Young farmers and ranchers need to be a voice in agriculture discussions.
“You can’t go home and complain, if you are not willing to get your boots on and get dirty,” says Jamie Johansen, Missouri Farm Bureau Young Farmers and Ranchers chairwoman.
Johansen recently took the helm of the state’s largest young farmer program. She says advocating for agriculture needs to be done at the county, state and national level.
“We need to be taking our voice to elected officials,” she says. “If we aren’t doing it, who will?”
The fourth-generation cattle producer spends her career traveling the world, telling the story of agriculture and its producers as an agricultural journalist. Still, she feels a need to be involved on the local level.
Johansen, along with her husband, Kevin, and daughter, Harper, recently moved back to the family farm in Laclede County.
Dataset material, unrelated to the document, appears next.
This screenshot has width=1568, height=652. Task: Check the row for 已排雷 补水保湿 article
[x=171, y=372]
The couple raise Hereford and Charolais cattle, selling purebred seedstock, show prospects, semen, embryos and breeding-age bulls to purebred and commercial producers.
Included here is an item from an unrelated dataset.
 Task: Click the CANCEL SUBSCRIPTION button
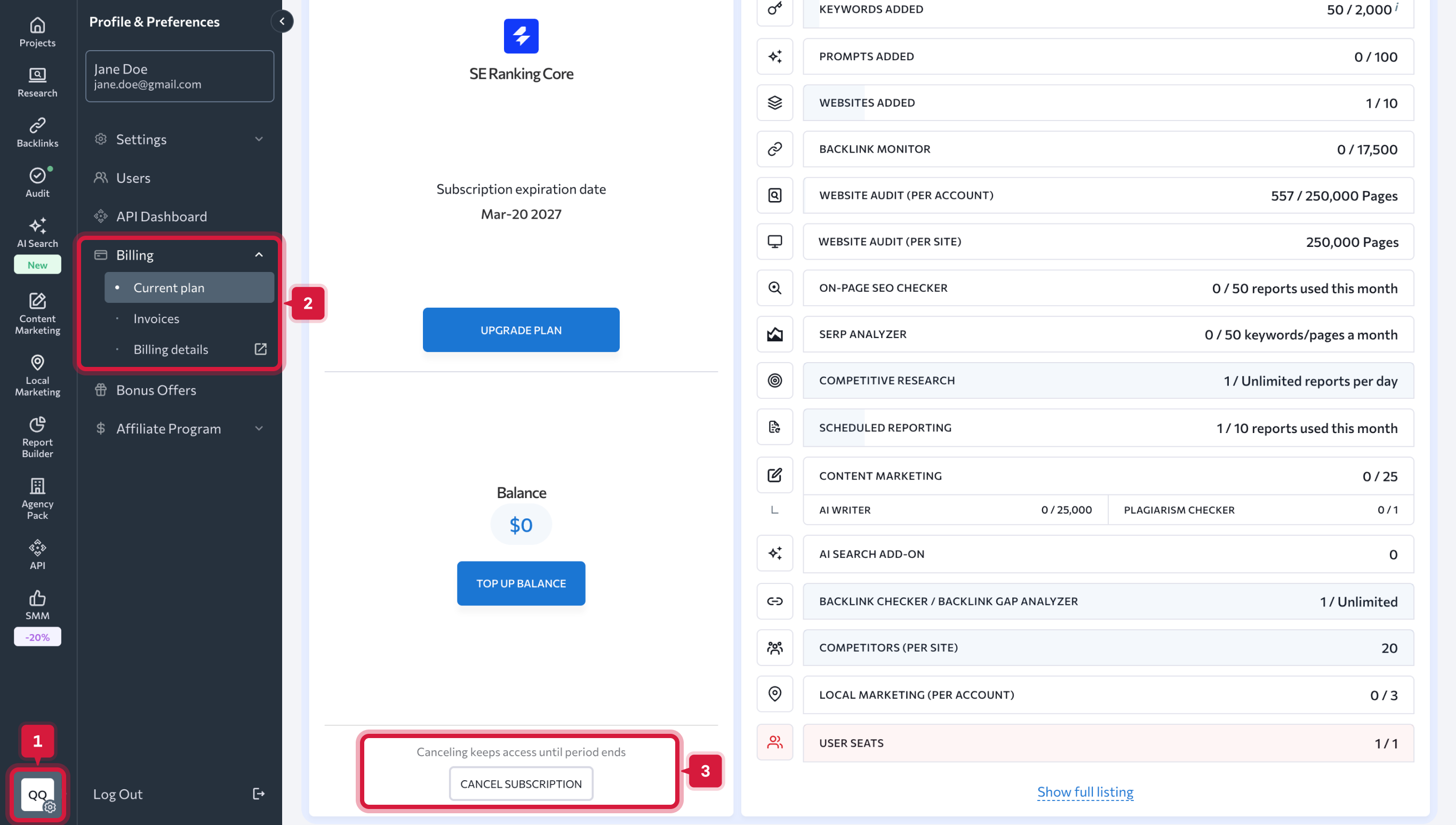click(521, 783)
“When we moved to Lebanon (Mo.), we knew it was going to be our forever home,” she says. “We have family ties to the area and wanted to set down roots there.” The move opened the door for the couple to start serving agriculture in their local community.
Admittedly, the pair was involved in Missouri Farm Bureau Young Farmers and Ranchers at the state and national levels, but never really invested the time and effort at the local level.
“We knew we wanted to serve and learn more,” Johansen says. So, they became members of the Laclede County Farm Bureau. Her husband serves on the County Board. Last year, the couple were delegates for District 8 on the state young farmers and ranchers committee. This year, Johansen serves as committee chairwoman.
DELIVERING THE MESSAGE: Laclede County cattle producer Jamie Johansen is the new Missouri Farm Bureau Young Farmers and Ranchers chairwoman. She took over during the conference in February.
Learning the ropes
“I’ve been a part of Farm Bureau for many years,” Johansen says, “from attending conferences to covering it in the media, but this is an even deeper side.”
As chairwoman, she is an advisory member on the state board. Attending meetings allows her to see the insurance side, federation side and policy side of the Farm Bureau.
Johansen will make trips to the state capital in Jefferson City, along with one to Washington, D.C. “It will be good to learn about what is going on with agriculture issues at the state and national levels,” she says. “My goal is to see how it impacts farmers and ranchers at the county level and then offer some insight to our members to take back to their local boards and communities.”
Missouri’s young farmers are getting their boots dirty. “It is time we brag about ourselves,” Johansen says.
Missouri consistently ranks among the top-10 producing states in beef cattle, hogs, soybeans, corn, rice, cotton, hay, poultry and goats, according to the Missouri Department of Agriculture. Not only are young farmers an important part of farming operations, but they also are investing time to educate and advocate for themselves.
Last year, there were more than 500 people attending the annual young farmers and ranchers conference. This year, organization leaders had to stop registrations at 615.
“They could be anywhere else,” Johansen says, “but they are here.” It is a sign of their commitment and passion for the industry.
With her young daughter already enjoying farm life and another child on the way, preserving the farm for the future is more personal now. Johansen says young farmers and ranchers need to carve time out of their busy schedules to get involved.
“It is important for us to use the tools organizations like Missouri Farm Bureau give us,” she says. “We need advocacy and agriculture education at the county level. It’s about getting back to local.”